Invasive species, e.g. the freshwater crayfish Procambarus clarkii, reportedly negatively influence the abundance of various aquatic species. Moreover, these invaders are increasingly linked to ecological degradation of aquatic ecosystems, since invaded habitats show increased levels of turbidity, nitrogen and organic matter concentration. P. clarkii has, among other impacts, been associated with eutrophication in invaded habitats. However, observations indicate that the presence of P. clarkii is often not accompanied by ecosystem degradation, begging the question whether they are drivers of degradation, or function as passive passengers along for the ride driven by other stressors. To test these contrasting hypotheses, we conducted a full factorial experiment in 24 mesocosms with P. clarkii and nutrient pollution (specifically N, P, K), a ubiquitous stressor on aquatic ecosystems.

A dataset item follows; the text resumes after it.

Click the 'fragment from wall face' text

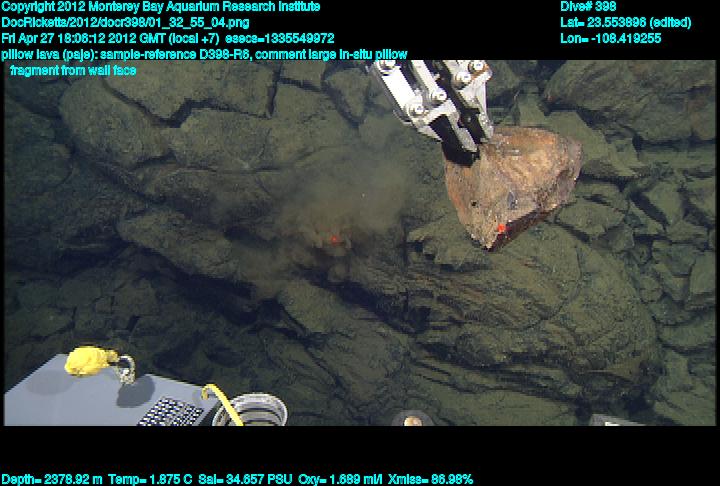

Here we assessed the effects on community compositions of morphologically identified macrophytes and chironomids, and of compositions of bacteria, phytoplankton and diatoms identified using environmental DNA (eDNA) metabarcoding. Nutrient pollution induced significant shifts in macrophyte biomass, and in the composition of the bacterial, diatom and phytoplankton communities. All microbial communities treated with nutrient pollution diverged from the control initially, after which the bacterial and phytoplankton communities converged back to the control in the final weeks. In contrast, we found only marginal effects of P. clarkii, rendering it unlikely as a significant short- to medium-term driver of the tested biodiversity. Since microbial communities respond quickly to changes in the environmental conditions, these results signify that the utilized mesocosms were relatively stable in spite of P. clarkii's presence. The studied crayfish density and timeframe may be leveraged as threshold values in the design and execution of freshwater management strategies that aim to avert potential negative impacts of P. clarkii on ecosystem structure. Ultimately, the importance of nutrient pollution is reinforced as a driver of environmental change in aquatic ecosystems.